Peter BaranÃk, Founder & Publisher, ColorWee
"I never market a product before I've used it myself. As a publisher, my credibility is the only real asset I have, so my one rule is: don't recommend or promote anything I wouldn't personally stand behind."
Andrew Brown, Founder & Owner, Immediate Movers & Storage
"In the moving industry, trust is everything, so my one rule is to never let marketing overpromise what operations can't deliver. If my ads say 'on-time, careful, and affordable,' my crews have to live up to that every single day, or the marketing becomes a liability instead of an asset."
Amy Porterfield, Online Marketing Educator
"My one rule is to always lead with value before you ever ask for the sale. If people don't feel like they've gotten something useful from you first, they have no reason to trust you enough to buy."
Neil Patel, Co-founder, NP Digital
"The rule I never break is to make decisions based on data, not gut feeling.

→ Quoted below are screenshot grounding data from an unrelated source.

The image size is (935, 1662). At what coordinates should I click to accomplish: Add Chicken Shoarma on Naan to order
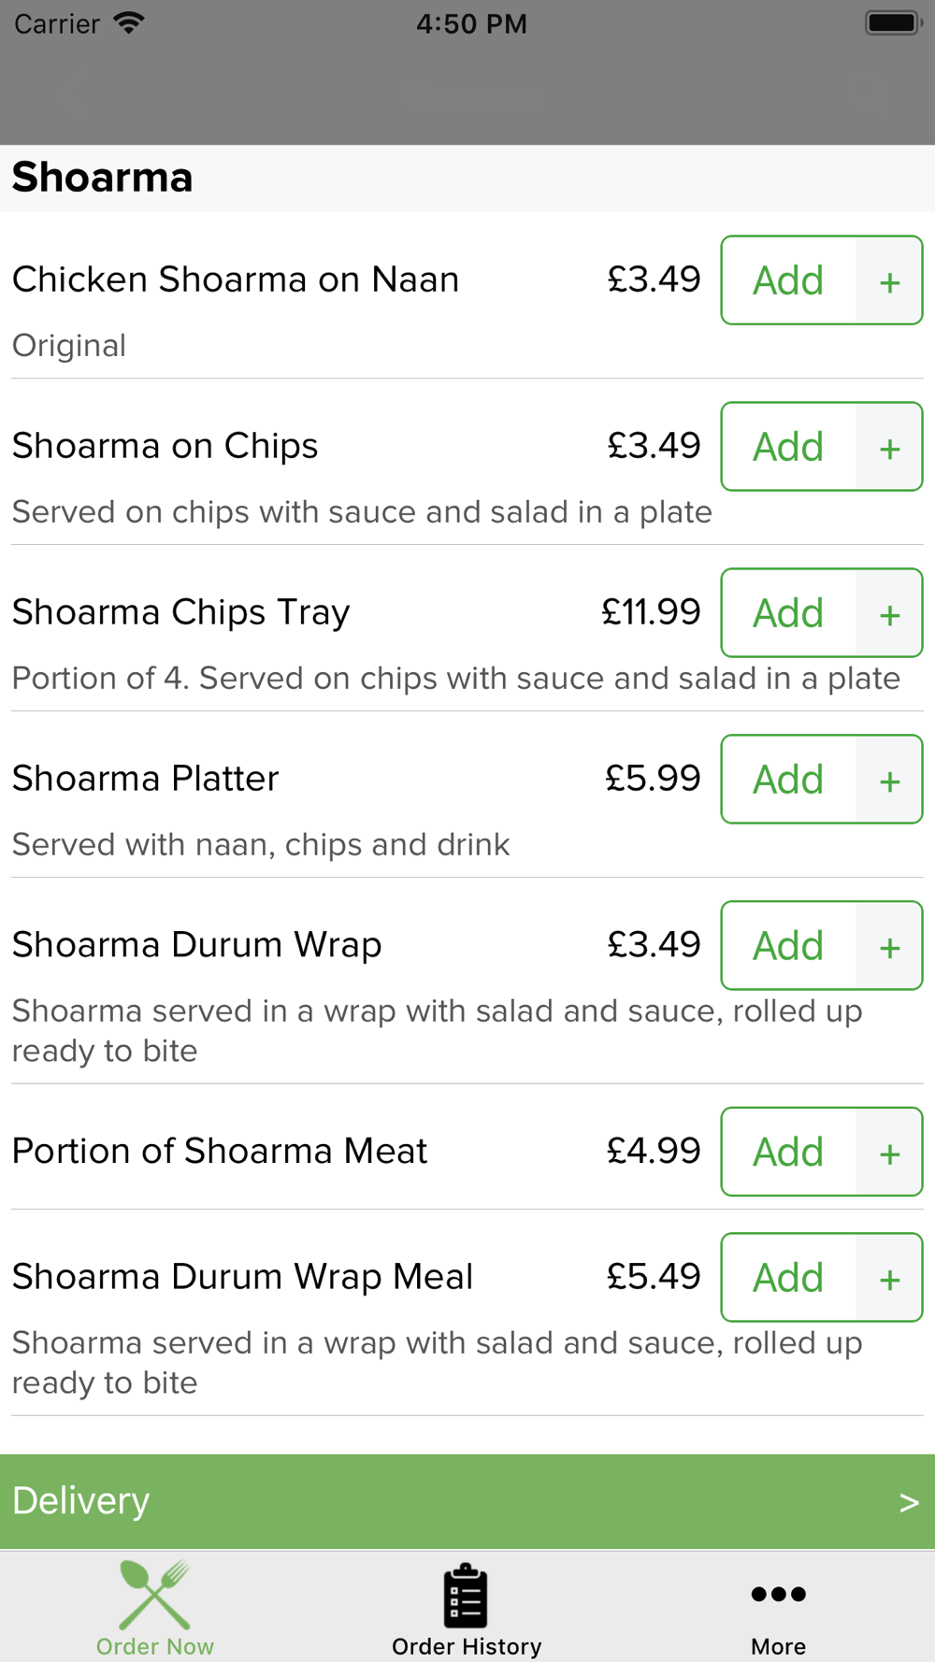tap(788, 280)
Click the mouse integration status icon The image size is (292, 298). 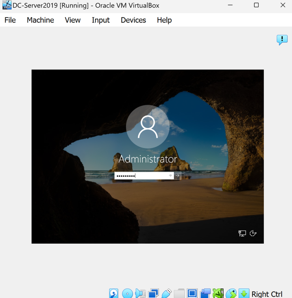point(231,293)
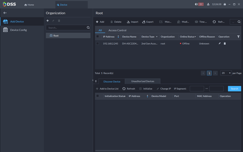The width and height of the screenshot is (243, 152).
Task: Click the alarm speaker icon in title bar
Action: click(196, 4)
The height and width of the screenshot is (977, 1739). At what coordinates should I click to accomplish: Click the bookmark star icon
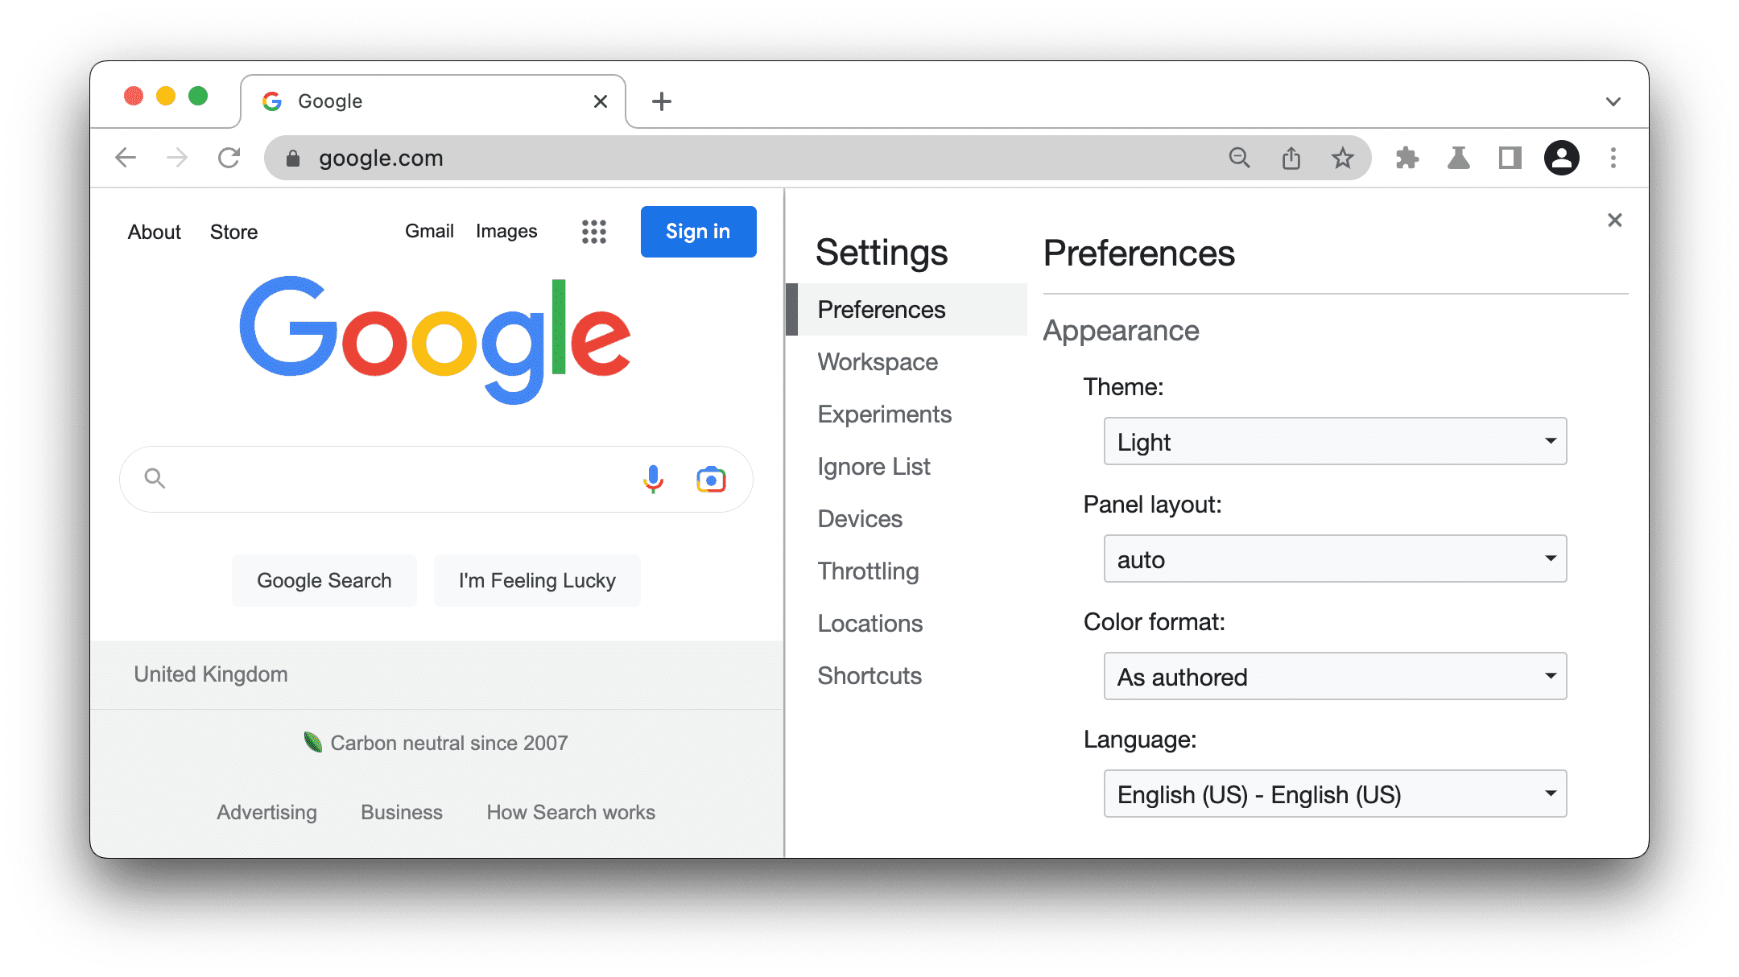click(1342, 158)
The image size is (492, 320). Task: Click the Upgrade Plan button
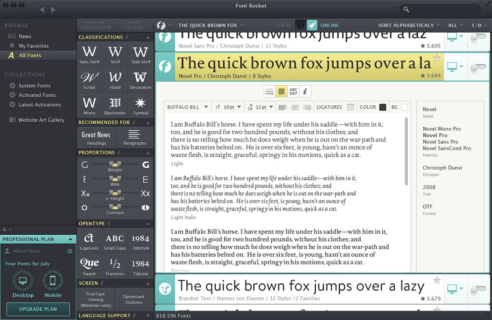coord(38,309)
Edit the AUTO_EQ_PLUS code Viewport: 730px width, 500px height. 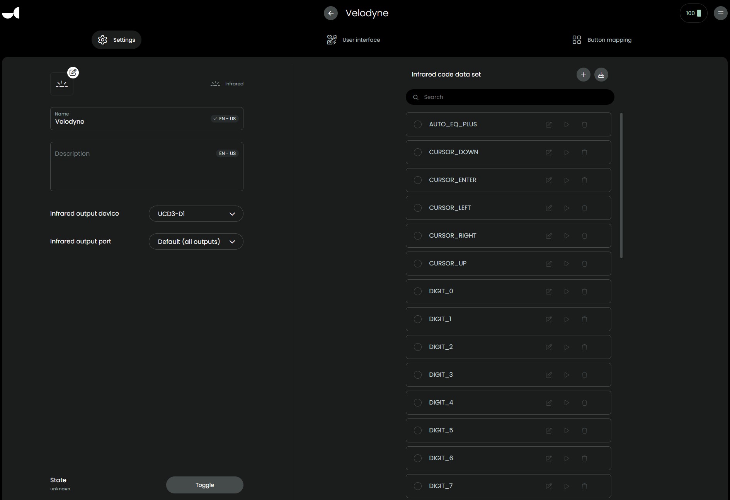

Every campaign, every headline, every ad gets tested — because what you assume will work and what actually converts are almost always two different things."
Ann Handley, Chief Content Officer, MarketingProfs
"My rule is to write like a human talking to another human, not a brand talking at a customer. The moment your marketing sounds like corporate copy instead of a real voice, people tune out."
Seth Godin, Author & Marketing Strategist
"The rule I hold onto is: market to the smallest viable audience, not the biggest possible one. Trying to appeal to everyone means you resonate deeply with no one."
Different industries, different tactics, but the same underlying theme keeps surfacing: credibility and consistency beat cleverness every time. Whether it's never overpromising, leading with value, or trusting the data over instinct, the businesses that grow sustainably are the ones that pick a rule and never bend it.